In the current financial climate, while maintaining sales is more important than ever, it is also necessary to consider protection against bad debts.   A very effective method of protection is to take out some security such as a Bank Guarantee or Letter of Credit or obtaining Credit Insurance.

Another way of protecting the seller is a retention of title clause in the Terms and Conditions for the Supply of Goods.   This type of clause was tested in the leading Court of Appeal case of Aluminium Industrie Vaassen BV –v- Romalpa Aluminium Limited in 1976.   Such a clause if effective, gives the seller priority over secured and unsecured creditors if there is a failure to pay for the goods for specific reasons.  

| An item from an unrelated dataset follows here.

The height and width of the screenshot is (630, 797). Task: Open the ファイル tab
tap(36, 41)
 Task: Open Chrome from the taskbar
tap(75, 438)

The basic provision is that title to the goods is retained by the seller until he has received full payment of the goods and they will not be included in any security given to other parties.   Additional detail would provide the right of the seller to enter the buyer’s premises to repossess the goods, an obligation of the buyer to store the sellers goods separately from those belonging to third parties, to mark them as such, and to permit access for verification.  

There will need to be a list of events specified relating to insolvency which would trigger the seller’s right to recover the goods.   There are additional clauses which can be included, but the Case Law has evolved in certain of these clauses to render them unenforceable.   An example is the “Proceeds of Sale Clause” (extending the seller’s rights to the actual proceeds of sale of the goods even if they have been sold).  This was the basis of the original “Romalpa Case” decision where the buyer was under a duty to account to the seller with the proceeds of sale.   If this is not carefully drafted it may be ruled a charge over book debts and may be void in an insolvency unless registered with Companies House.   This could affect the validity of the remaining retention of title clauses.  

Another type is the “mixed goods clause” regarding the sale of goods in the manufacturing process where they may be mixed or combined with goods owned by third parties.   Such a clause may create a charge over manufactured goods and be ineffective if not registered as happened in one case where leather had been incorporated into handbags (Re: Peachdart).  This may render the remaining clauses also unenforceable so great care must be taken in drafting the appropriate terms and conditions.

One important element is the question of insurance of the goods once they have been delivered but not yet paid for.   An insistence on a form of effective insurance should be included in the Terms and Conditions.

In conclusion the Retention of Title Clauses included in the Standard Terms and Conditions of a Supply Contract can provide a very useful protection to sellers including the right to enter premises to recover the goods and to ensure that they are kept separately and identified as belonging to the seller. There is also the possibility of tracing the goods against a receiver or liquidator. Whilst it is useful it should be regarded as one of a number of defences against bad debts in an overall credit control system.